(Data excerpts)
↓↓↓
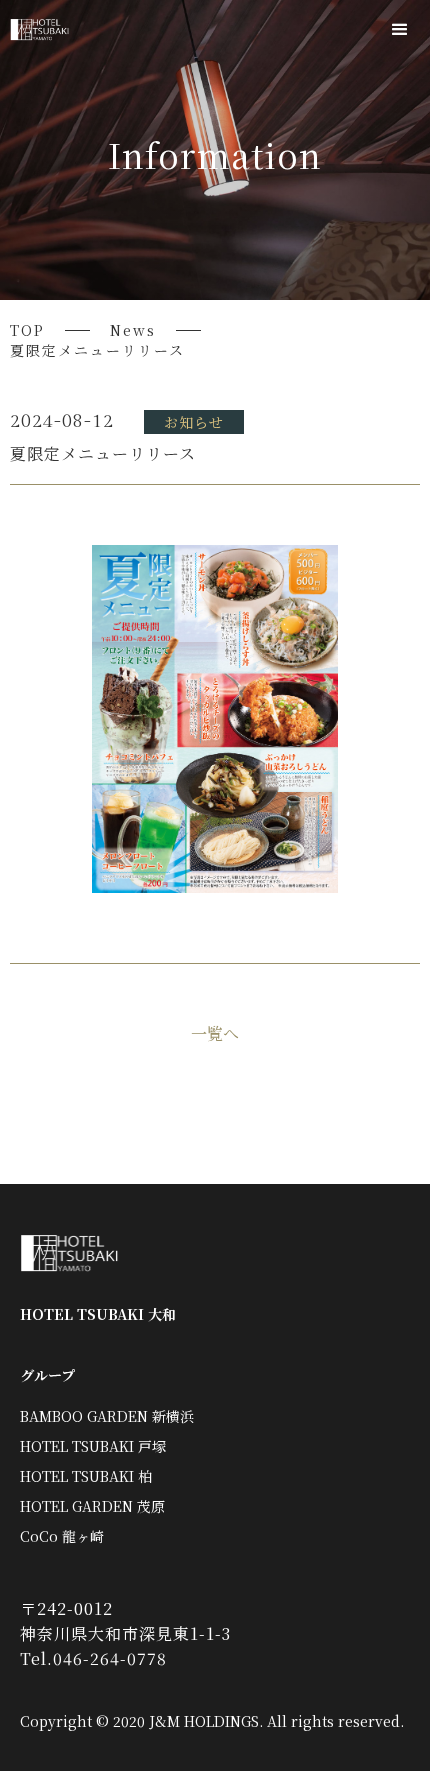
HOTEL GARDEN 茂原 (92, 1506)
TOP (27, 330)
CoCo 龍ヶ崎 (62, 1536)
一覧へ (215, 1034)
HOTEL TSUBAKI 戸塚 (93, 1446)
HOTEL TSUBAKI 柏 (86, 1476)
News (133, 330)
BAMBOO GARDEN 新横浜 (107, 1416)
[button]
↑↑↑
→ **EXERCISE PROMPT**
Repeat the data exactly in full, omitting its pictures.

→ **YOUR SOLUTION**
HOTEL GARDEN 茂原 (92, 1506)
TOP (27, 330)
CoCo 龍ヶ崎 (62, 1536)
一覧へ (215, 1034)
HOTEL TSUBAKI 戸塚 (93, 1446)
HOTEL TSUBAKI 柏 (86, 1476)
News (133, 330)
BAMBOO GARDEN 新横浜 (107, 1416)
[button]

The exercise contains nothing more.